Work instruction:
Take the entries below and write them out exactly, with each picture removed.
[[ Material for this task, beginning ]]
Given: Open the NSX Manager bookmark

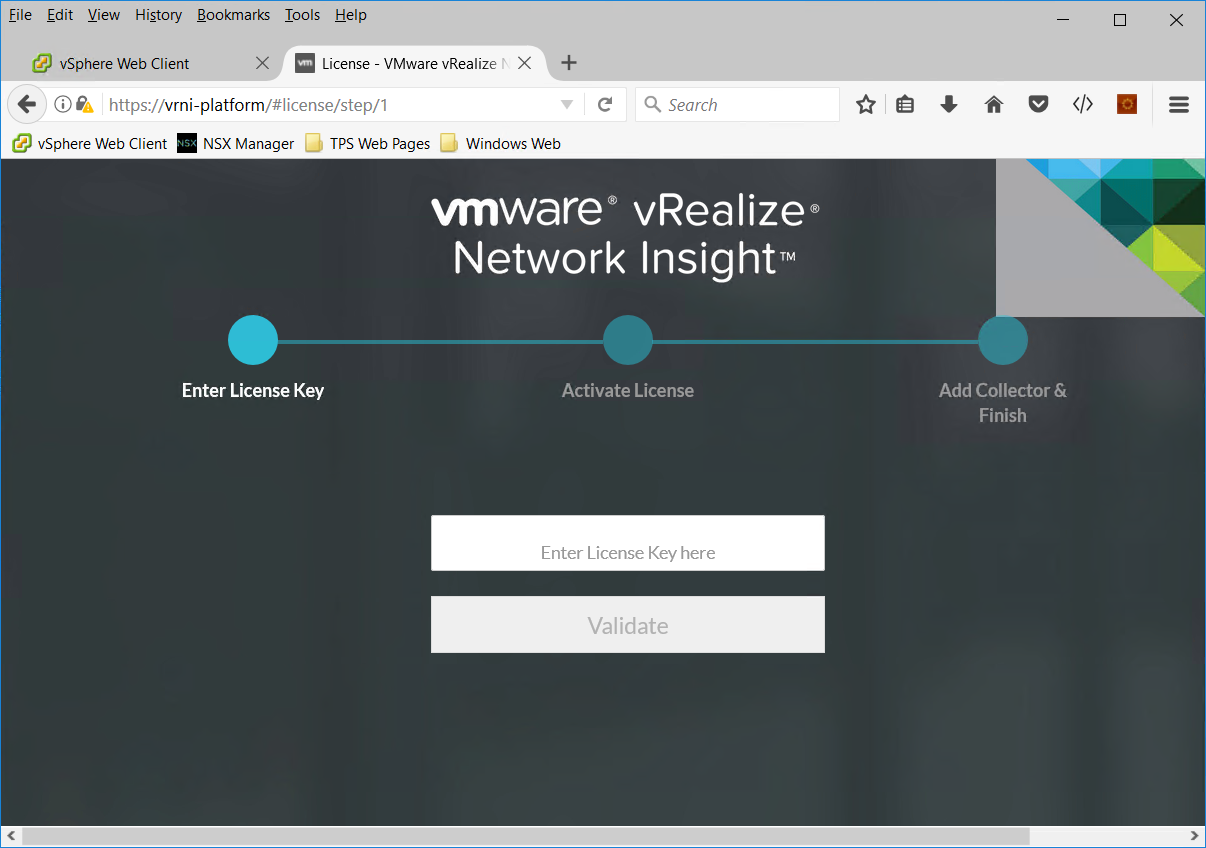Looking at the screenshot, I should click(235, 143).
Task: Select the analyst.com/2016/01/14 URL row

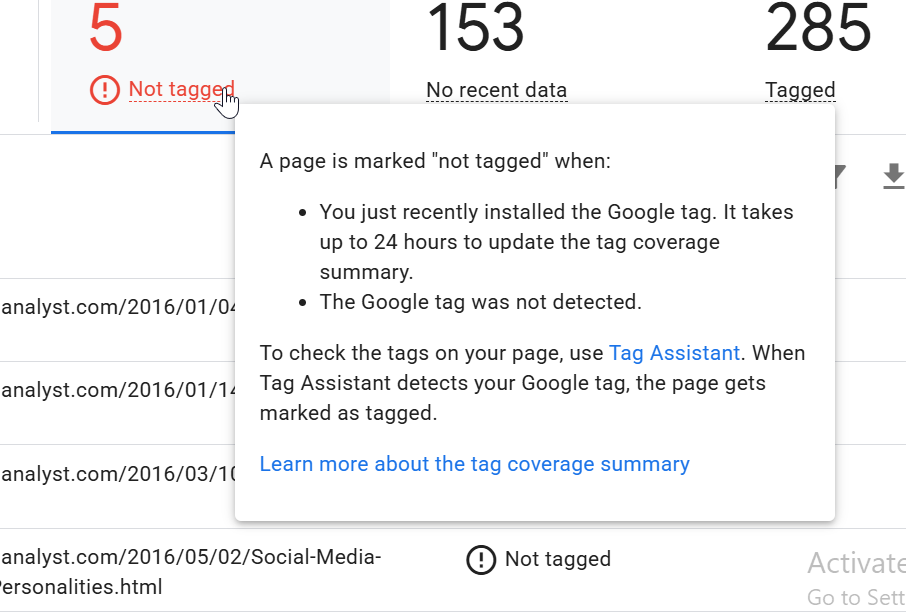Action: coord(118,390)
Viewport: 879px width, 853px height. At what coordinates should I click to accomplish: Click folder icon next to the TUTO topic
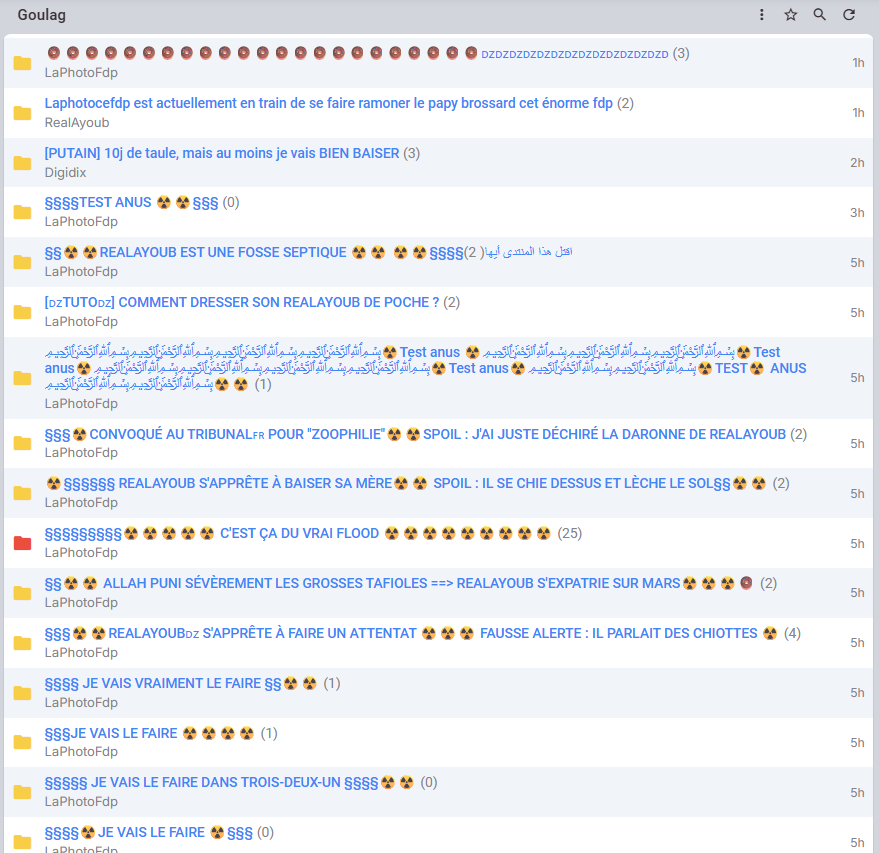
[[ Material for this task, end ]]
Answer below:
Given: Open the NSX Manager bookmark

Looking at the screenshot, I should click(235, 143).
Task: Select the analyst.com/2016/01/14 URL row

Action: coord(118,390)
Viewport: 879px width, 853px height. At what coordinates should I click to accomplish: Click folder icon next to the TUTO topic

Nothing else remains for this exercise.